— Extracted records —
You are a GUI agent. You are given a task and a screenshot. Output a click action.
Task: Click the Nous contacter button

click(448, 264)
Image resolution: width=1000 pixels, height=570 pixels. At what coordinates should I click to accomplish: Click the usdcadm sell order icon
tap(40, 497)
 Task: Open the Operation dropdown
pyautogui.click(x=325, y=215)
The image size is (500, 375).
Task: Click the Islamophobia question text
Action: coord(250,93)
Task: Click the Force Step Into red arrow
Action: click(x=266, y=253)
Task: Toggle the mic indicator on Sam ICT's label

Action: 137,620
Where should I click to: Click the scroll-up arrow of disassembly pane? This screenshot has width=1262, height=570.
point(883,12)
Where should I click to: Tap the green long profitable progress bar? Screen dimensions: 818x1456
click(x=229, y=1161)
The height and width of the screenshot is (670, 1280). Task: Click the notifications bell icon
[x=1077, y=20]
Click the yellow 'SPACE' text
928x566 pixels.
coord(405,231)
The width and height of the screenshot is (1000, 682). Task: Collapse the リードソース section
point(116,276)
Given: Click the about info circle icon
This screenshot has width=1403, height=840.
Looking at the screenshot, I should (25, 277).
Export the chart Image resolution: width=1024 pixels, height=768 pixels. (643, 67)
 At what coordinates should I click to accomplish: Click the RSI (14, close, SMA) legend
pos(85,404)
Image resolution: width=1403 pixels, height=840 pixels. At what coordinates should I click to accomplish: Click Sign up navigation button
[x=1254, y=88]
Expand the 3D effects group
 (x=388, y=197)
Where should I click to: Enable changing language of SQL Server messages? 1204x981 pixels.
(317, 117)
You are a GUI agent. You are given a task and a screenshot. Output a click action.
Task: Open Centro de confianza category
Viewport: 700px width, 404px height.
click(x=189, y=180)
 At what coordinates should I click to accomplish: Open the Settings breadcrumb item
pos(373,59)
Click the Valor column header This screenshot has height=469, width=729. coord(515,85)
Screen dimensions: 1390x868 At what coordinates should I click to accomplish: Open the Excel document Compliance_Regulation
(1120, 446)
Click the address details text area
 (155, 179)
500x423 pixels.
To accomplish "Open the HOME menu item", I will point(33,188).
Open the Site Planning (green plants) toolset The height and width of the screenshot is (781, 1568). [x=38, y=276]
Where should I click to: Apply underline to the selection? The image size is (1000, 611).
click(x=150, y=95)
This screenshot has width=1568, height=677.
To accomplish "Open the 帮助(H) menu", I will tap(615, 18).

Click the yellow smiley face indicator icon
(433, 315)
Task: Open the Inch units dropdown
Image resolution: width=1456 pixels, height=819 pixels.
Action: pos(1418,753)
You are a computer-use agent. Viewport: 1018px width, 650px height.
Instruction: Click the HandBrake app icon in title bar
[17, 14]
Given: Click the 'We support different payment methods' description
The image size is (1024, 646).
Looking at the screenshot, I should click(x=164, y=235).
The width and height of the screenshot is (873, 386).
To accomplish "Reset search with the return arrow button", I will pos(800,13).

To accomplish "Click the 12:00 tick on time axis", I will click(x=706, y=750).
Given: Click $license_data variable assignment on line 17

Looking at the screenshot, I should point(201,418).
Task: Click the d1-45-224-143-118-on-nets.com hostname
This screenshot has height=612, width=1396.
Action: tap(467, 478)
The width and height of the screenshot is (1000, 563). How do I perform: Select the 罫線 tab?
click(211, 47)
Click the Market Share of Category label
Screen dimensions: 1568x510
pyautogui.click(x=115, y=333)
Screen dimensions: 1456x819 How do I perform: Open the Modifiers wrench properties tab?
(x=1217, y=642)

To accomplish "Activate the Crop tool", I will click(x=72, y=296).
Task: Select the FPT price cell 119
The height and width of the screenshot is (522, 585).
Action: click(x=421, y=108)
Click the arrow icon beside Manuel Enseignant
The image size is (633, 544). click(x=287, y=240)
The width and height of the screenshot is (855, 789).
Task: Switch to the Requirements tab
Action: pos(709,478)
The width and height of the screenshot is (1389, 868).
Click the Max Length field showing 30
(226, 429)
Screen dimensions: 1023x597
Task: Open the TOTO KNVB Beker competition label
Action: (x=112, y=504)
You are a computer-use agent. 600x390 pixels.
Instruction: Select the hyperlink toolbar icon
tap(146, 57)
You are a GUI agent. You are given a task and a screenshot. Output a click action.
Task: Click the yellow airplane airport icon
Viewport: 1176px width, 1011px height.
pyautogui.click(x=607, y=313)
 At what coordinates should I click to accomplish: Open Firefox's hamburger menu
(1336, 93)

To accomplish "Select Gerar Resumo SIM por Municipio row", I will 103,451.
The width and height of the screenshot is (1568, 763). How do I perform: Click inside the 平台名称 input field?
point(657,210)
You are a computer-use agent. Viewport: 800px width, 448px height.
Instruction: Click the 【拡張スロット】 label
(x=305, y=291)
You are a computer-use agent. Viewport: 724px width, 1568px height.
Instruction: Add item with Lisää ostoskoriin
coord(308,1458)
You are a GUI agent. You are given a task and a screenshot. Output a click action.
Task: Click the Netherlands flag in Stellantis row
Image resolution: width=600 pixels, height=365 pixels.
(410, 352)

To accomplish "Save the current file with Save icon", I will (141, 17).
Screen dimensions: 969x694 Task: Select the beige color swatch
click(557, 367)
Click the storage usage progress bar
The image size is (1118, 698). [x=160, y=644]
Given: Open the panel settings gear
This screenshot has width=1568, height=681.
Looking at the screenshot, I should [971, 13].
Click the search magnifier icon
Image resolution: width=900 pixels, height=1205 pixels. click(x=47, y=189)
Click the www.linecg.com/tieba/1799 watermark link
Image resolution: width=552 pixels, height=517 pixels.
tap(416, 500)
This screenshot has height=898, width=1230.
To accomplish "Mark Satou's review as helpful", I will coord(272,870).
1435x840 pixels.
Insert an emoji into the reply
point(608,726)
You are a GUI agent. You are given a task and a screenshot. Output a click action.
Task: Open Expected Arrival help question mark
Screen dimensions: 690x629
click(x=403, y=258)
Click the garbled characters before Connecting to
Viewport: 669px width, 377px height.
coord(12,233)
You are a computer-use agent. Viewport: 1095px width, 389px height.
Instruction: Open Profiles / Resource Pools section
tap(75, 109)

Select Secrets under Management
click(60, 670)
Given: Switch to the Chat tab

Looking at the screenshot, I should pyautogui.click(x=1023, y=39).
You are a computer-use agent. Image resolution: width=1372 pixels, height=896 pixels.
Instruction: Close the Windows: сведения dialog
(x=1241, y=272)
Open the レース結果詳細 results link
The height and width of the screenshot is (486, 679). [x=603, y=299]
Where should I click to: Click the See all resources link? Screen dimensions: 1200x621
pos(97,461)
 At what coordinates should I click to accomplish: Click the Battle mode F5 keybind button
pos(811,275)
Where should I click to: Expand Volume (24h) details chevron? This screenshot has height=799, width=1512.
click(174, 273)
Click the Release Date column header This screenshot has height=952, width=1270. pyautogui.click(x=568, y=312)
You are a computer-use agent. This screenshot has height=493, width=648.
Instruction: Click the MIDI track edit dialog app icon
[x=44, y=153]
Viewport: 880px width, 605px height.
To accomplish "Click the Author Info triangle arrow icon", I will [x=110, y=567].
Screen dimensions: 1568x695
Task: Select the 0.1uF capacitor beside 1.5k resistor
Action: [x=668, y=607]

— Written exercise —
Rewrite the entries above, from the line containing "1435x840 pixels." through the last line, inclusive, as a JSON list of strings with one string per line, leaving out blank lines.

— Output of the task —
[
  "1435x840 pixels.",
  "Insert an emoji into the reply",
  "point(608,726)",
  "You are a GUI agent. You are given a task and a screenshot. Output a click action.",
  "Task: Open Expected Arrival help question mark",
  "Screen dimensions: 690x629",
  "click(x=403, y=258)",
  "Click the garbled characters before Connecting to",
  "Viewport: 669px width, 377px height.",
  "coord(12,233)",
  "You are a computer-use agent. Viewport: 1095px width, 389px height.",
  "Instruction: Open Profiles / Resource Pools section",
  "tap(75, 109)",
  "Select Secrets under Management",
  "click(60, 670)",
  "Given: Switch to the Chat tab",
  "Looking at the screenshot, I should pyautogui.click(x=1023, y=39).",
  "You are a computer-use agent. Image resolution: width=1372 pixels, height=896 pixels.",
  "Instruction: Close the Windows: сведения dialog",
  "(x=1241, y=272)",
  "Open the レース結果詳細 results link",
  "The height and width of the screenshot is (486, 679). [x=603, y=299]",
  "Where should I click to: Click the See all resources link? Screen dimensions: 1200x621",
  "pos(97,461)",
  " At what coordinates should I click to accomplish: Click the Battle mode F5 keybind button",
  "pos(811,275)",
  "Where should I click to: Expand Volume (24h) details chevron? This screenshot has height=799, width=1512.",
  "click(174, 273)",
  "Click the Release Date column header This screenshot has height=952, width=1270. pyautogui.click(x=568, y=312)",
  "You are a computer-use agent. This screenshot has height=493, width=648.",
  "Instruction: Click the MIDI track edit dialog app icon",
  "[x=44, y=153]",
  "Viewport: 880px width, 605px height.",
  "To accomplish \"Click the Author Info triangle arrow icon\", I will [x=110, y=567].",
  "Screen dimensions: 1568x695",
  "Task: Select the 0.1uF capacitor beside 1.5k resistor",
  "Action: [x=668, y=607]"
]